▸ Work required
Entries below include pictures. Output exactly the lines from the one with "Click the Print toolbar icon" down to the one with "Task: Click into the Name on card field", both ends included, and leave the pictures out.

◇ ◇ ◇ ◇ ◇

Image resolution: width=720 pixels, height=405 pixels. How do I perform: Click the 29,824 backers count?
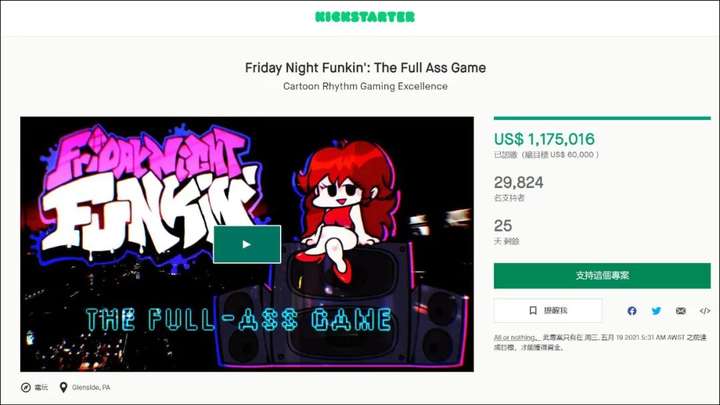click(518, 182)
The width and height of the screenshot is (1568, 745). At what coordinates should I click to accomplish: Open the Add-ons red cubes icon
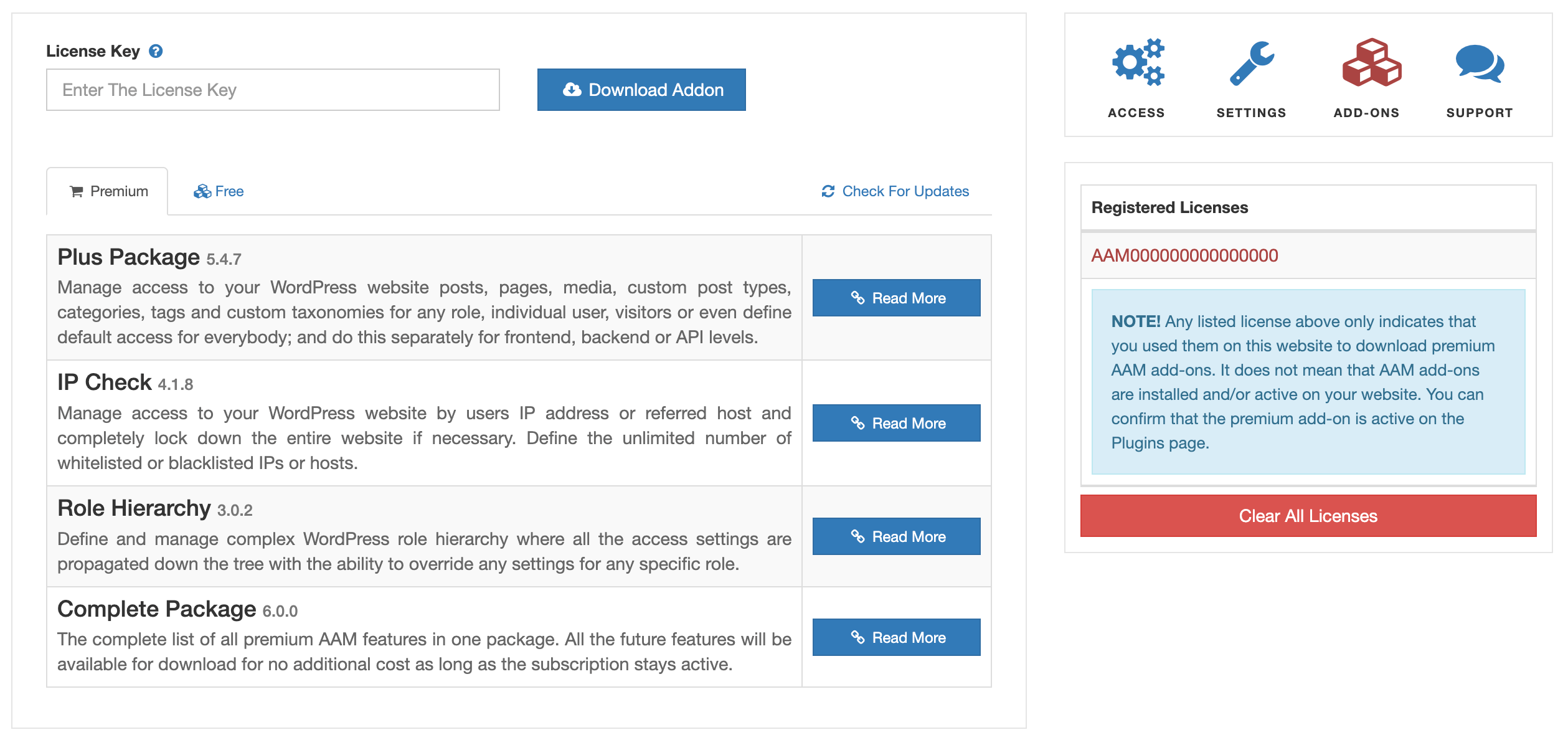tap(1372, 62)
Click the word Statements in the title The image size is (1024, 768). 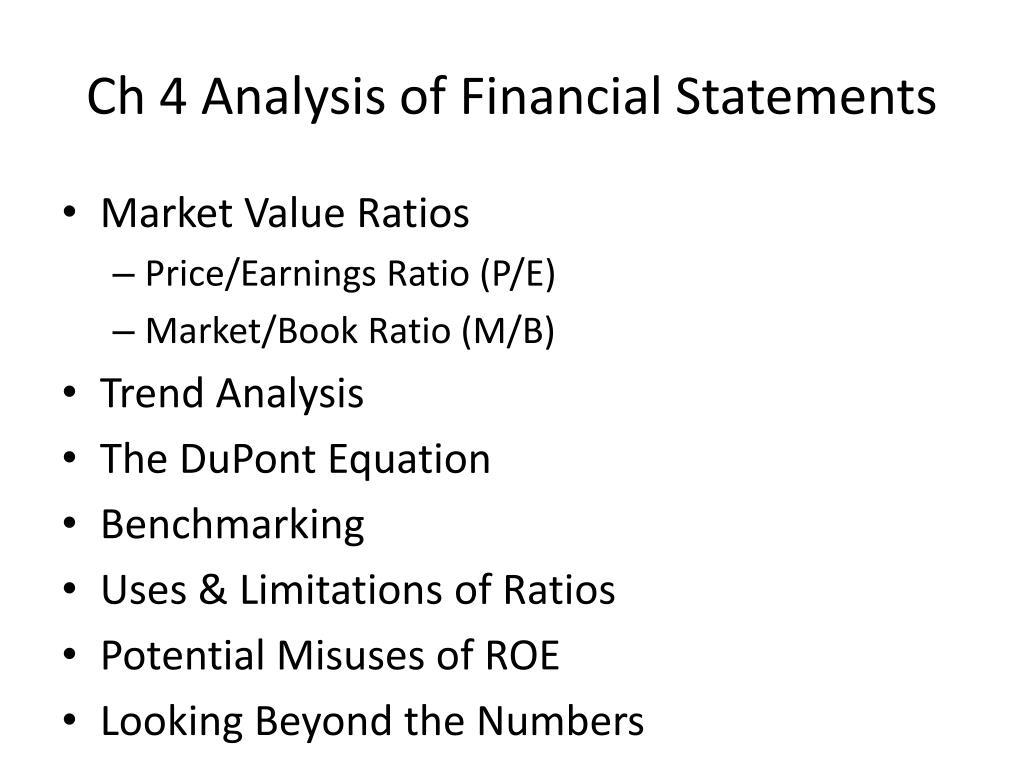pos(806,97)
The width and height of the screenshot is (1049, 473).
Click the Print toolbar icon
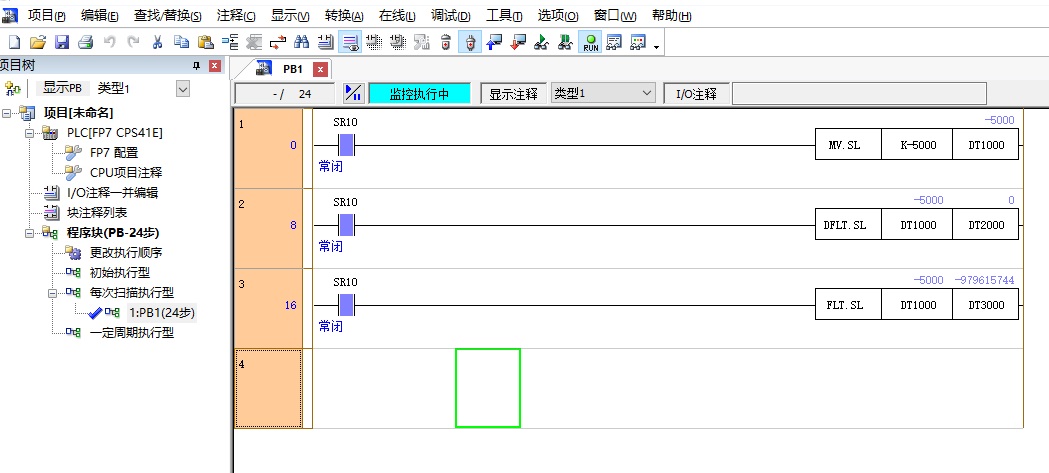click(x=85, y=42)
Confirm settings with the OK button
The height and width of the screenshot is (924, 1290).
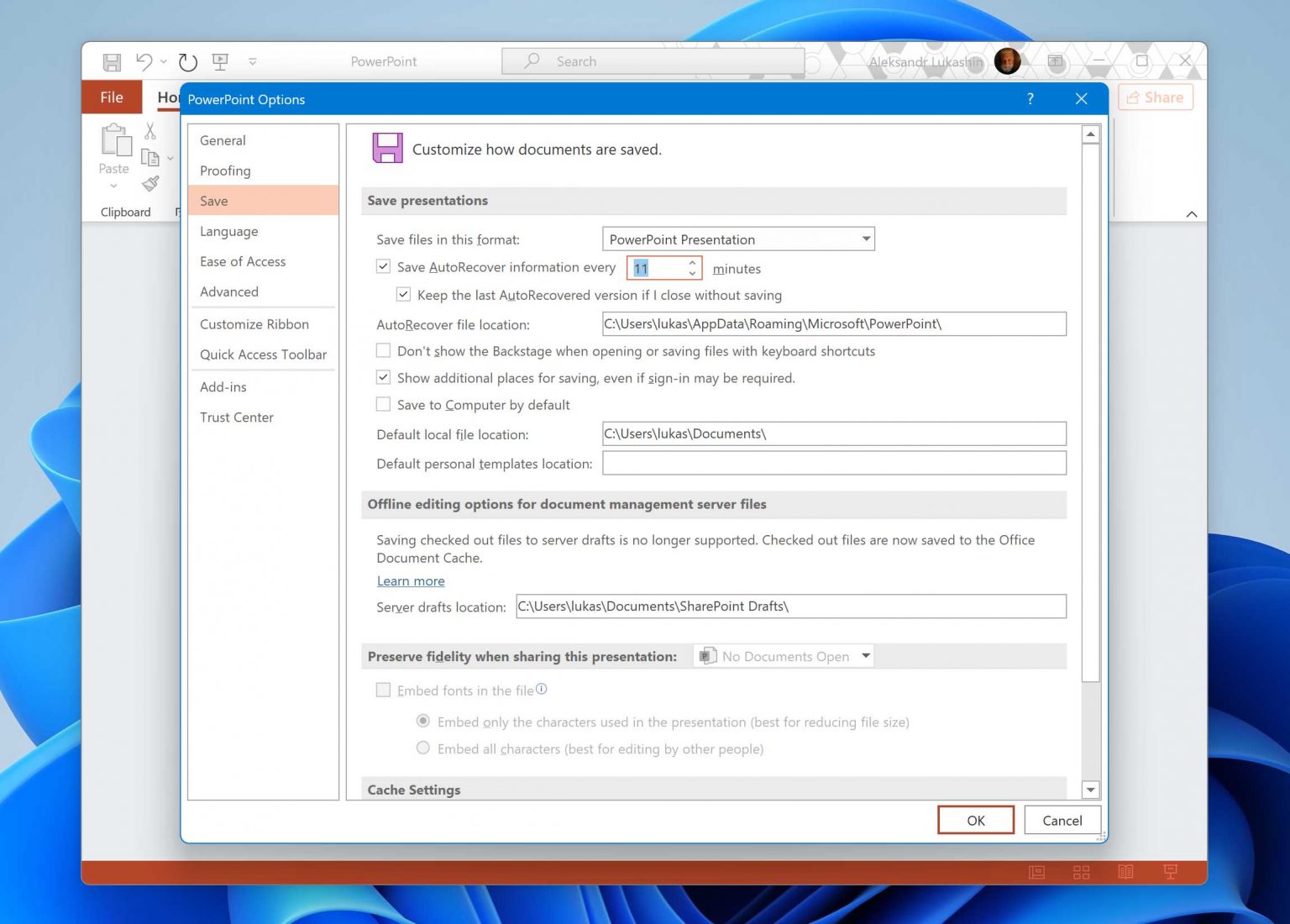coord(975,820)
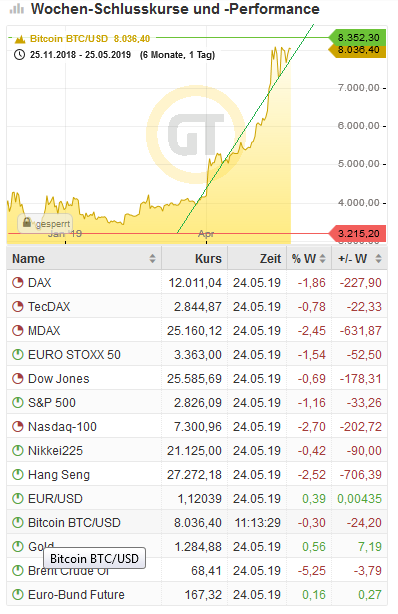
Task: Click the clock icon beside the date range
Action: click(19, 55)
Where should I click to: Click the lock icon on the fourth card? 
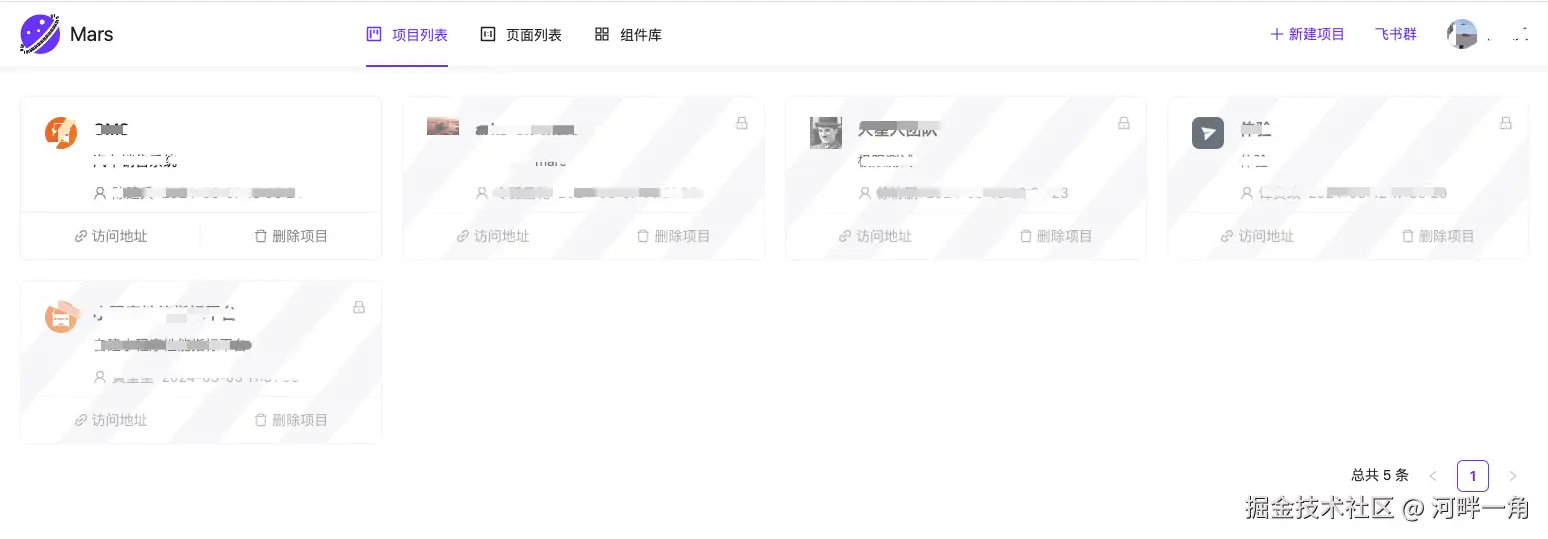point(1506,123)
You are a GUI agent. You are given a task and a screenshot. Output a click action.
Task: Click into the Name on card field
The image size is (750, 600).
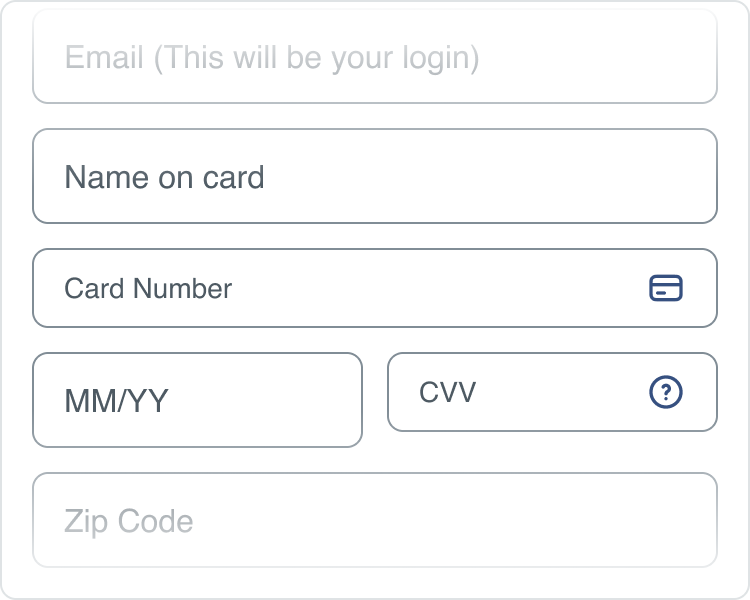pos(375,177)
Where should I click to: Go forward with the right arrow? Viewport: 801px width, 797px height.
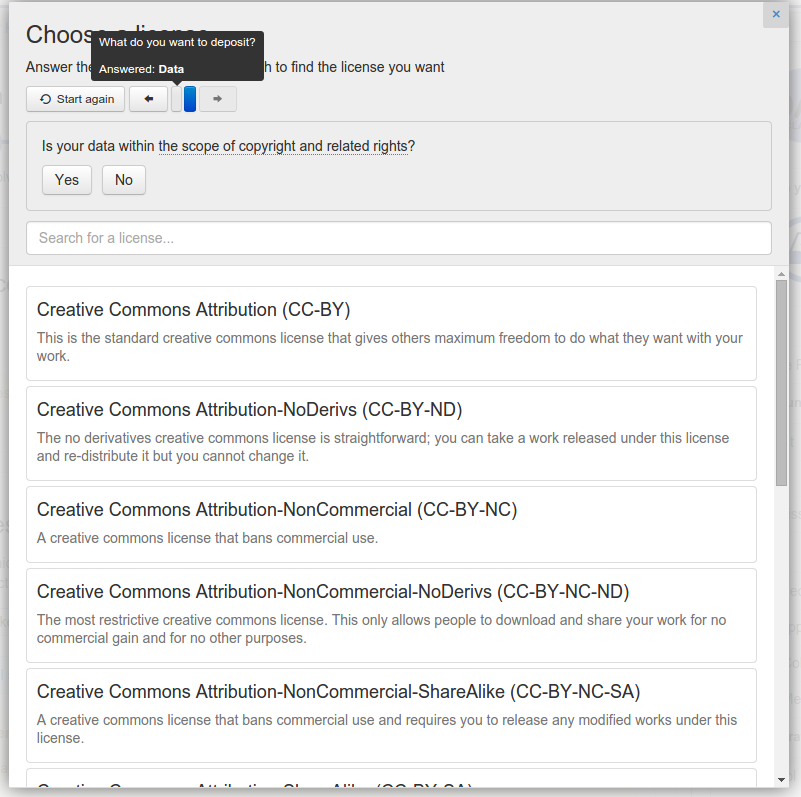(x=217, y=99)
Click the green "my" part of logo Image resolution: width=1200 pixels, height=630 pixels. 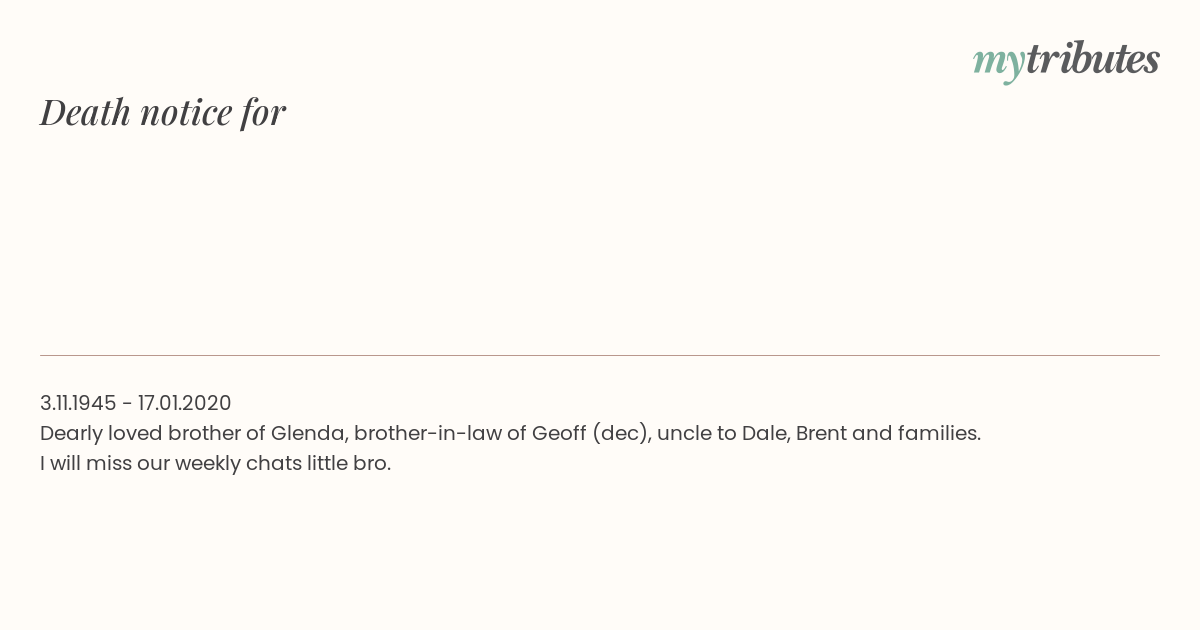pyautogui.click(x=998, y=63)
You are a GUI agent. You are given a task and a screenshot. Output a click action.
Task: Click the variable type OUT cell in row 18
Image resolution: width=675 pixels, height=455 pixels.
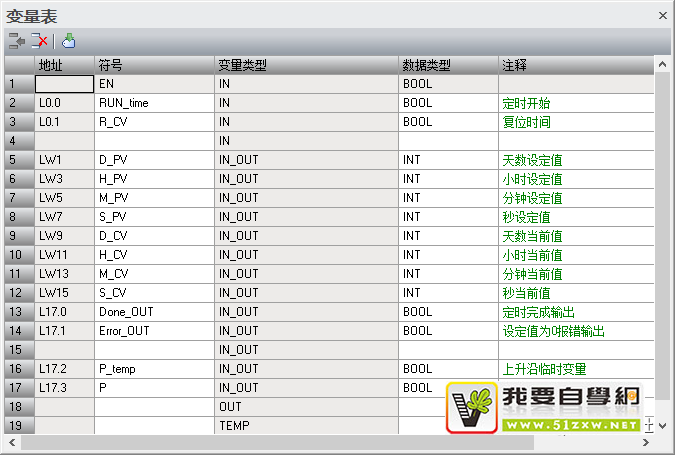tap(306, 407)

◇ ◇ ◇ ◇ ◇

▸ Task response
Click the Print toolbar icon
click(x=85, y=42)
Confirm settings with the OK button
The height and width of the screenshot is (924, 1290).
coord(975,820)
Task: Click the clock icon beside the date range
Action: click(19, 55)
Where should I click to: Click the lock icon on the fourth card? 
point(1506,123)
You are a GUI agent. You are given a task and a screenshot. Output a click action.
Task: Click into the Name on card field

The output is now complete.